US stock market daily report (February 06, 2014, Thursday)
February 7, 2014, Friday, 06:00 GMT | 01:00 EST | 10:30 IST | 13:00 SGT
Congress is being pressured to pass legislation that would require the Food and Drug Administration to create guidelines for new labels, food manufacturers could use for genetically modified ingredients. If any states pass laws requiring mandatory labeling, a federal standard for voluntary labels would get food manufacturers off the hook. While large companies are trying to head off the mandatory labeling, the food industry and farm groups want the legislation passed, nationwide.
Senator Bernie Sanders, I-Vermont, proposed an amendment in 2013, to a wide-ranging farm bill, designed to attempt to clarify that states can require the labels, as several legislatures have moved toward putting such laws into place. The Senate overwhelmingly rejected the amendment. Senators from farm states that use a deal of genetically modified crops, strongly opposed the amendment, saying the issue should be left up to the federal government and that labels could raise costs for consumers.
Although there is very little science that says genetically engineered foods are unsafe, opponents stand firm that there is little known of the seeds that are altered in laboratories to have certain traits and consumers have a right to know if they are eating them. The genetically engineered seeds are created for a variety of reasons, mostly to resist herbicides or insects.
On Thursday, a partnership was been created between grocery manufacturers and, 28 farm and food industry groups including the National Beverage Association, the National Corn Growers Association and the National Restaurant Association.
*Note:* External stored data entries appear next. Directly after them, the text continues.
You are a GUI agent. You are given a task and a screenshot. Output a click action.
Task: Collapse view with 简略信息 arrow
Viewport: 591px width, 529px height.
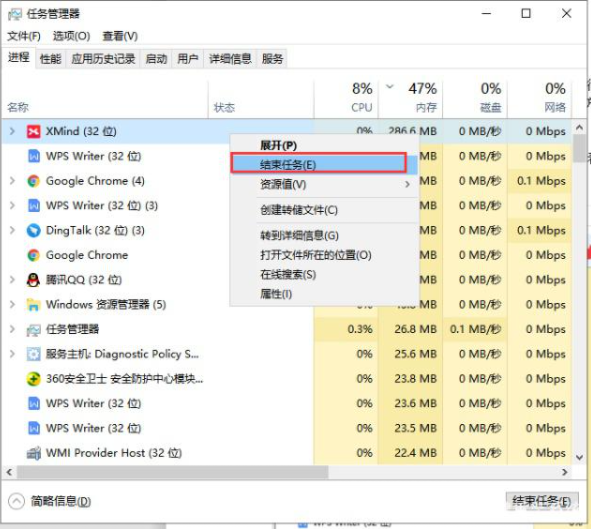(x=16, y=501)
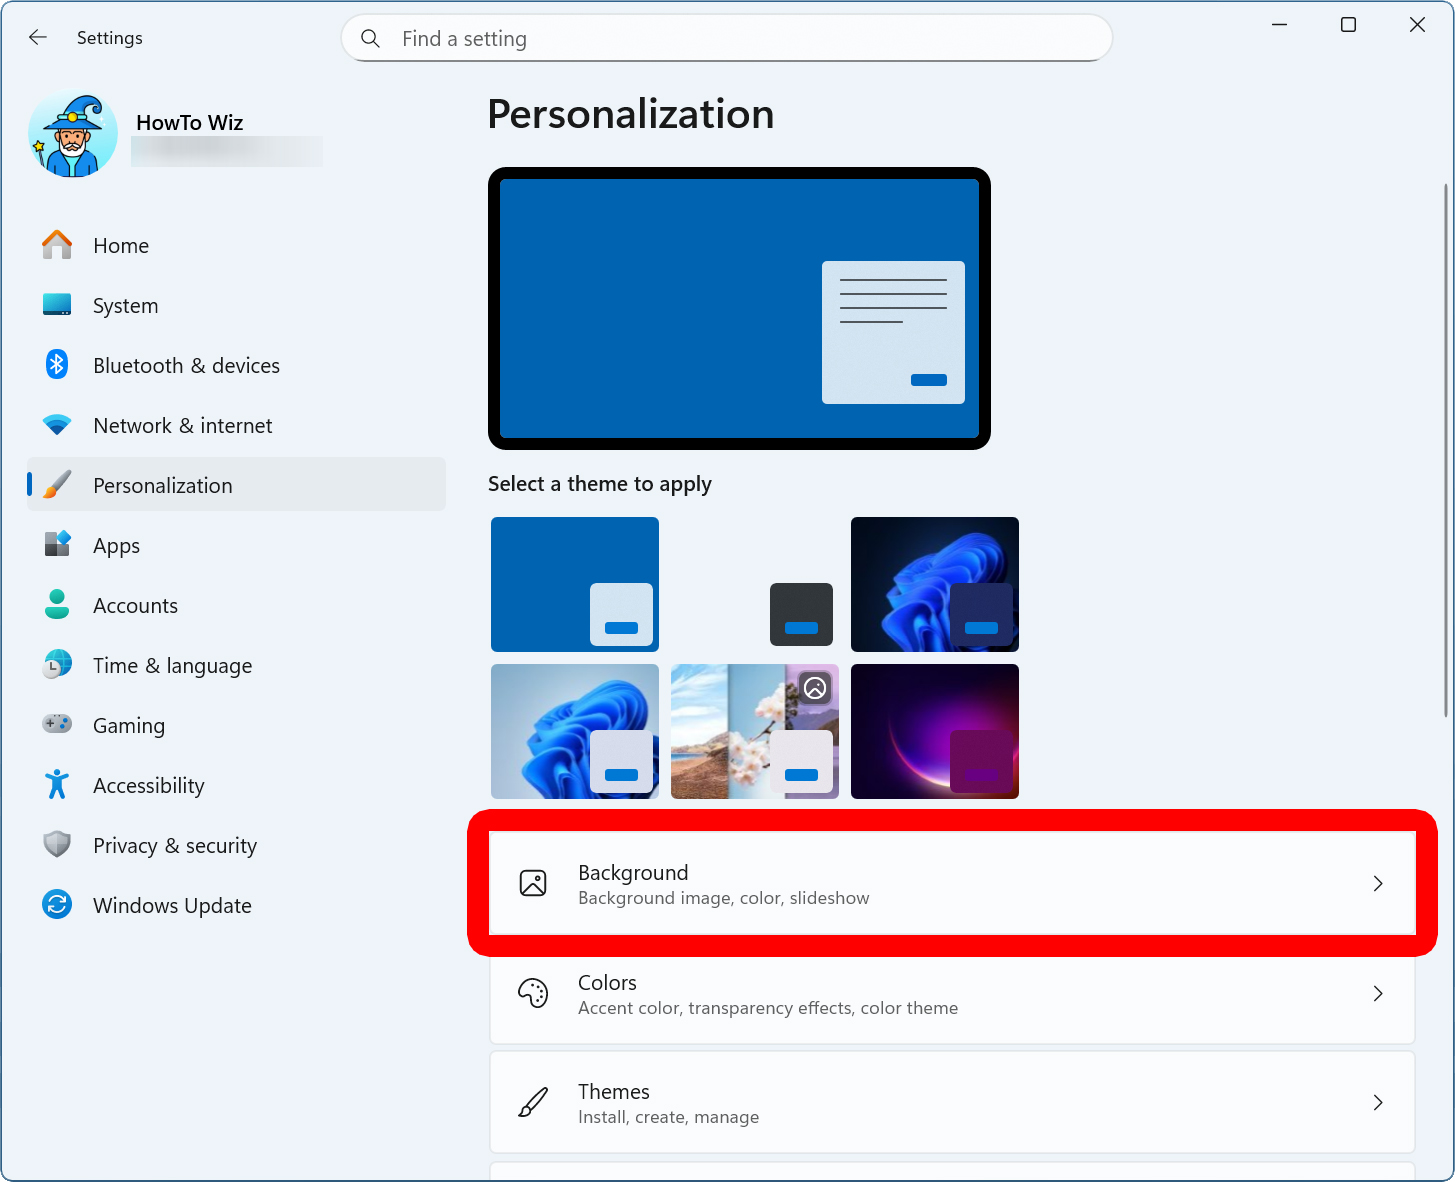Click the Background picture icon
This screenshot has width=1455, height=1182.
point(533,883)
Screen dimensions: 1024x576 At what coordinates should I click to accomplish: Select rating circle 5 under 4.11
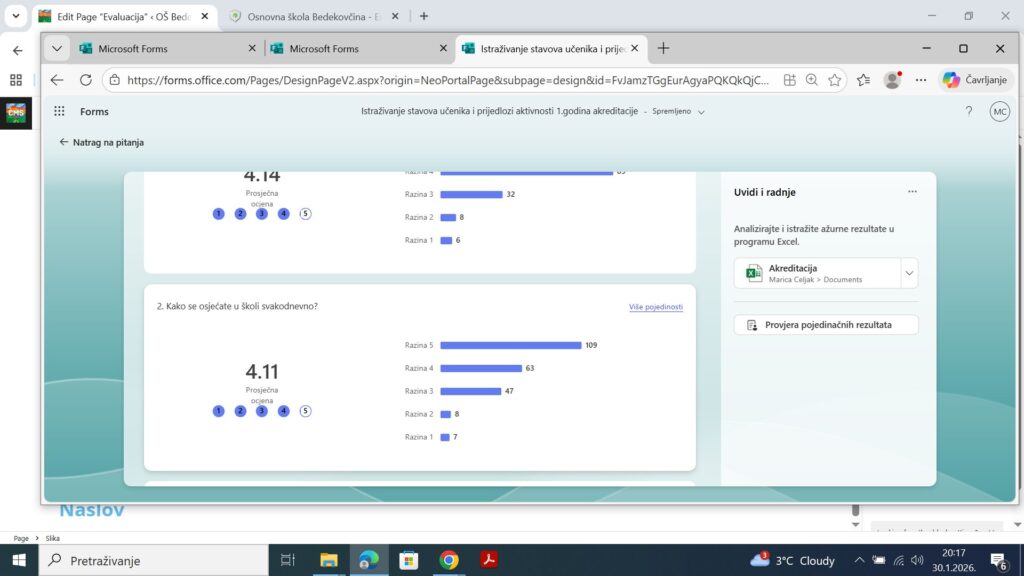[x=305, y=411]
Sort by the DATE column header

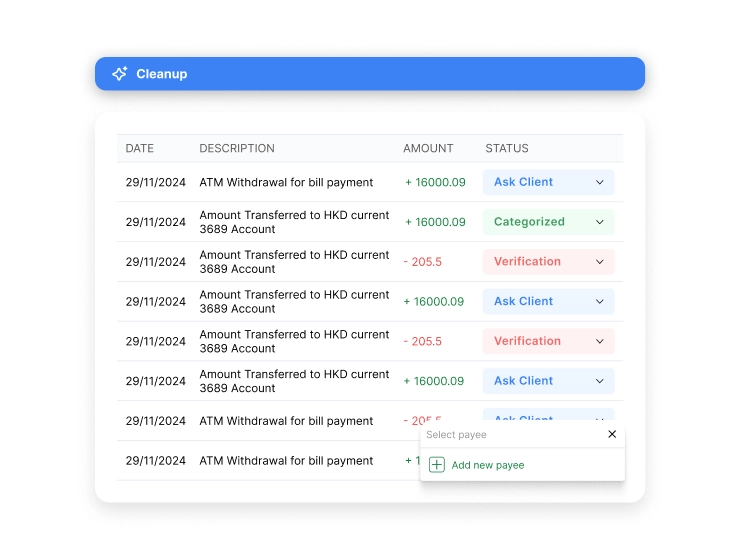tap(140, 148)
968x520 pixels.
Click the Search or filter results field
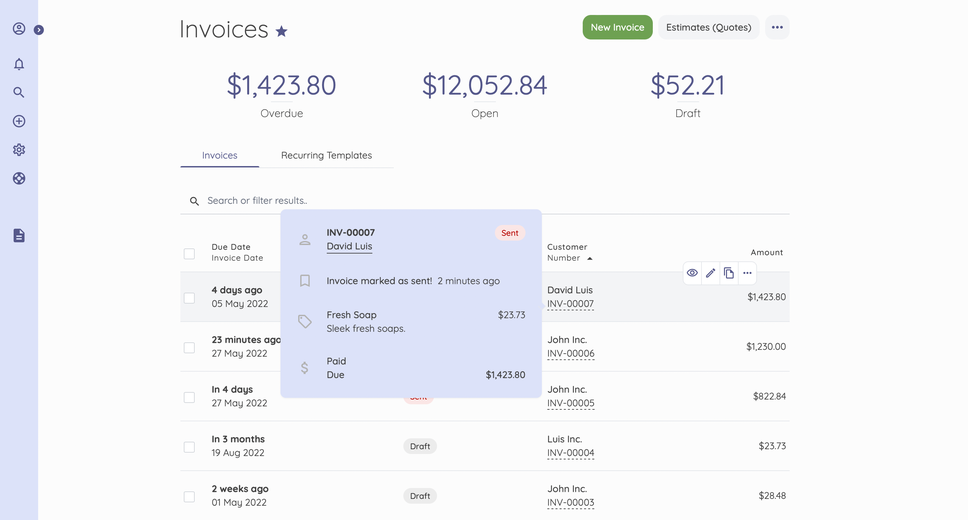tap(485, 201)
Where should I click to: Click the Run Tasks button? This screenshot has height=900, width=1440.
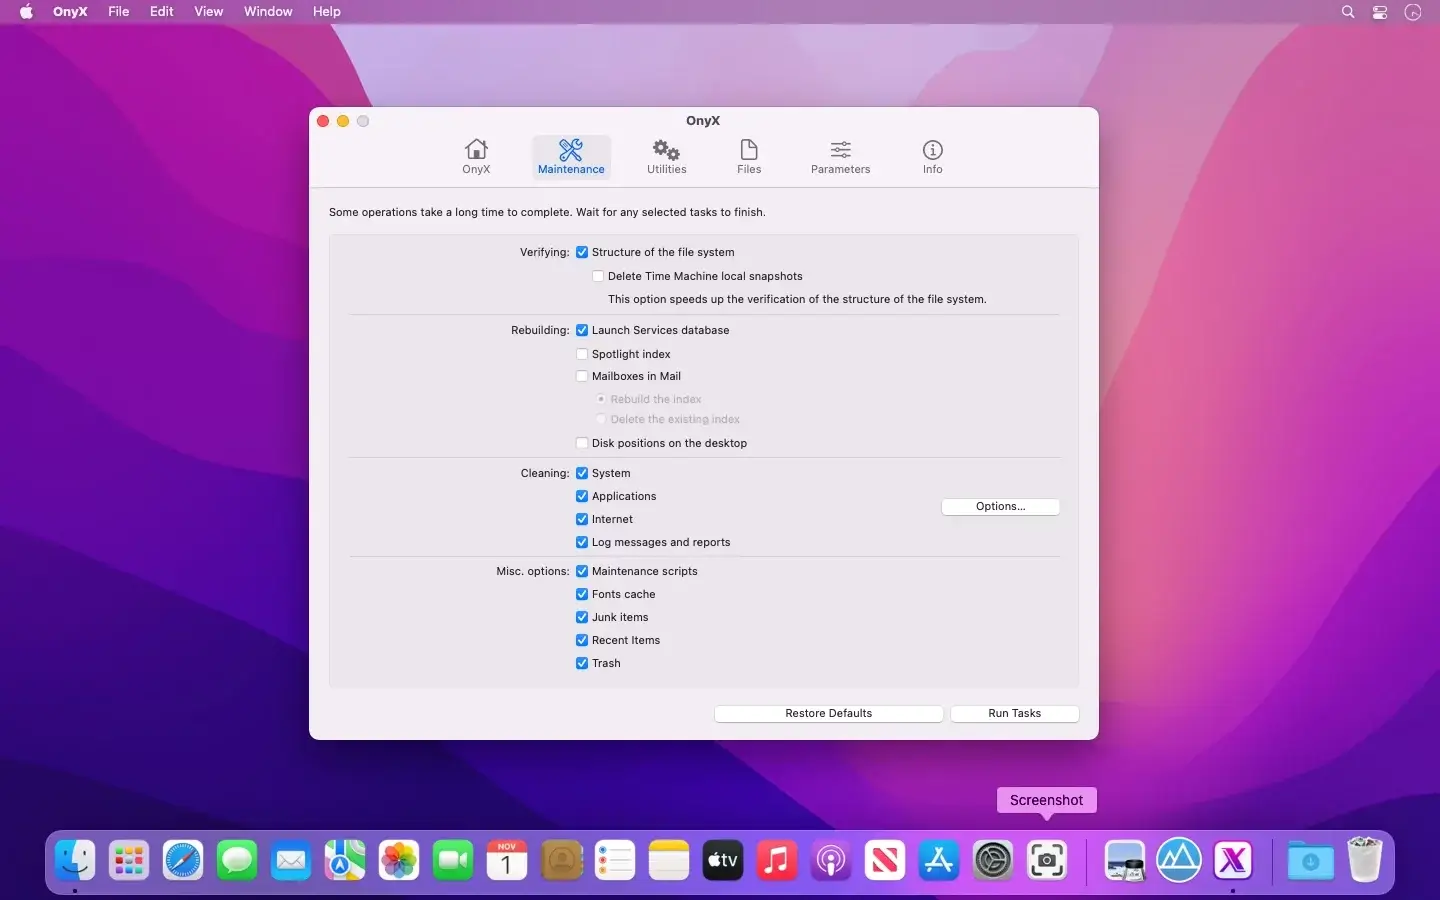pos(1014,713)
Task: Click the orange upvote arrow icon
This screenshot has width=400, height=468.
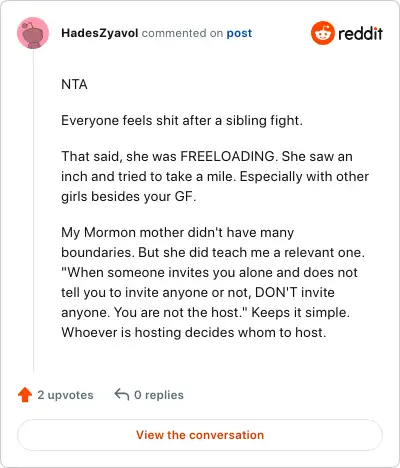Action: [25, 395]
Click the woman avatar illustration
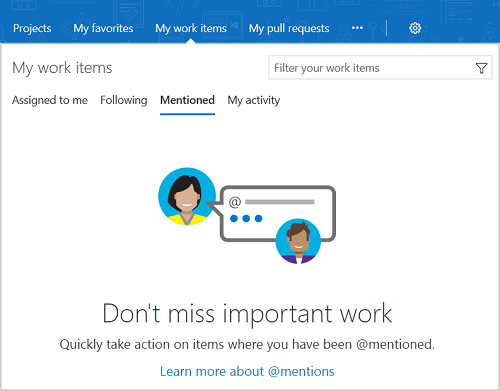500x391 pixels. pos(187,196)
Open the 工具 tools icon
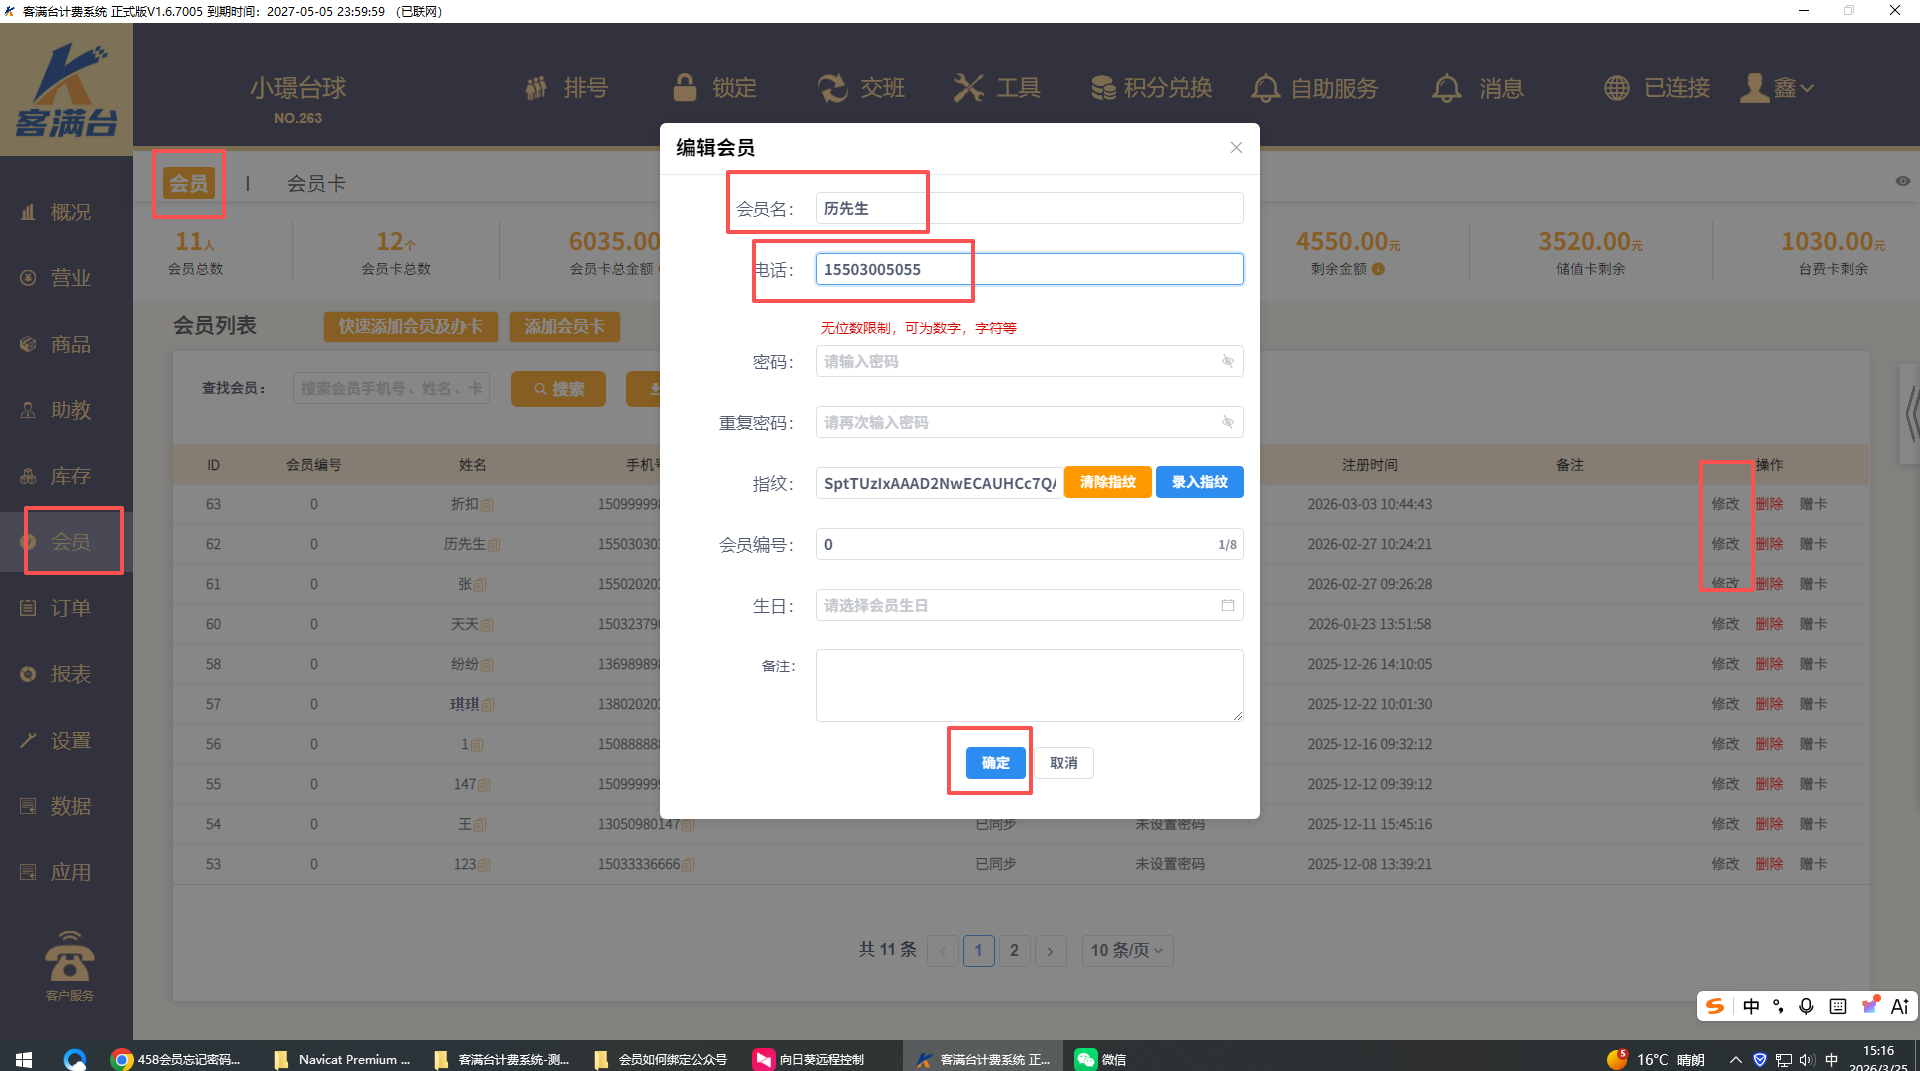Image resolution: width=1920 pixels, height=1071 pixels. click(x=968, y=88)
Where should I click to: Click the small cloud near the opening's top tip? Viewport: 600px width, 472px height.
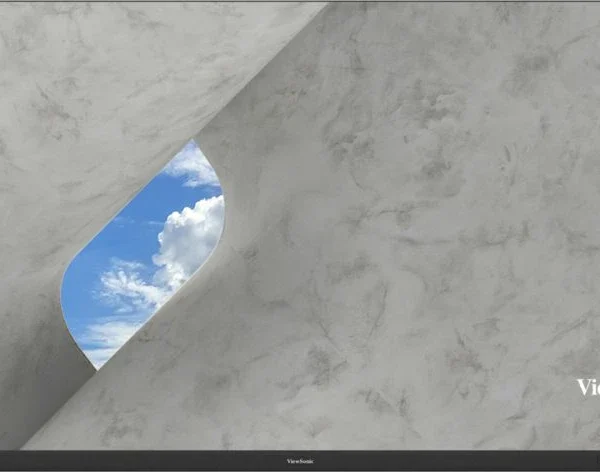(195, 165)
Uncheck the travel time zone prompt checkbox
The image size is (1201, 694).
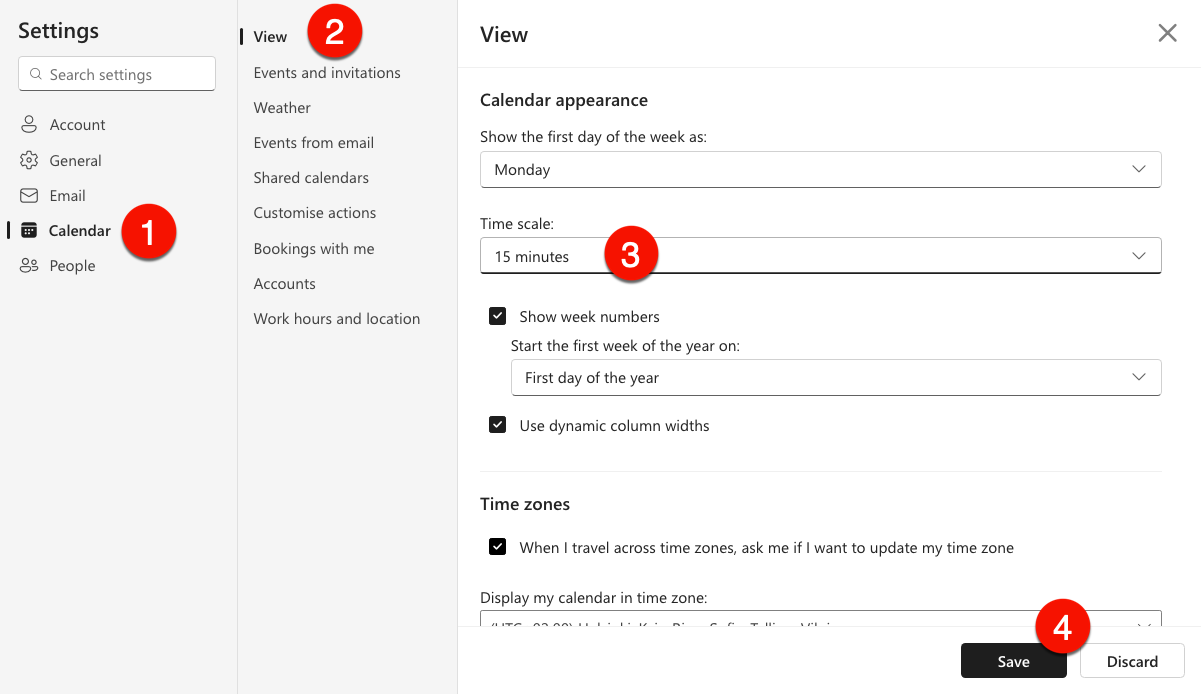[x=497, y=547]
The partnership group have felt pressure from consumers over modified ingredients. Confusion and misleading consumers into thinking that genetically engineered ingredients are unsafe, is the groups stance. The industries are lobbying members of Congress to introduce and pass a bill that would require FDA to do a safety review of new genetically engineered ingredients before they are sold in food. To date, the FDA has not found any safety issues with modified ingredients. Many lawmakers from farm states defend GMO's.
As the conversation from consumers grows louder about modified ingredients, companies are facing more pressure from retailers. In 2013, Whole Foods announced its plans to label GMO products in all of its U.S. and Canadian stores within five years. Other companies have decided to simply remove the ingredients altogether. The original Cheerios recipe, per General Mills, Inc. (GIS-NYSE), will no longer contain GMO's.
Several state legislatures are considering labeling requirements and opponents of engineered ingredients are aggressively pushing new laws in several states. Recent ballot initiatives failed in California and Washington.
Pamela Bailey, president and CEO of the Grocery Manufacturers Association, the food industry's main trade group, said the decision on labels should rest with the Food and Drug Administration, which is set up to assess the safety of foods. Bailey said, "It does not serve national food safety policy to leave these issues to political campaigns."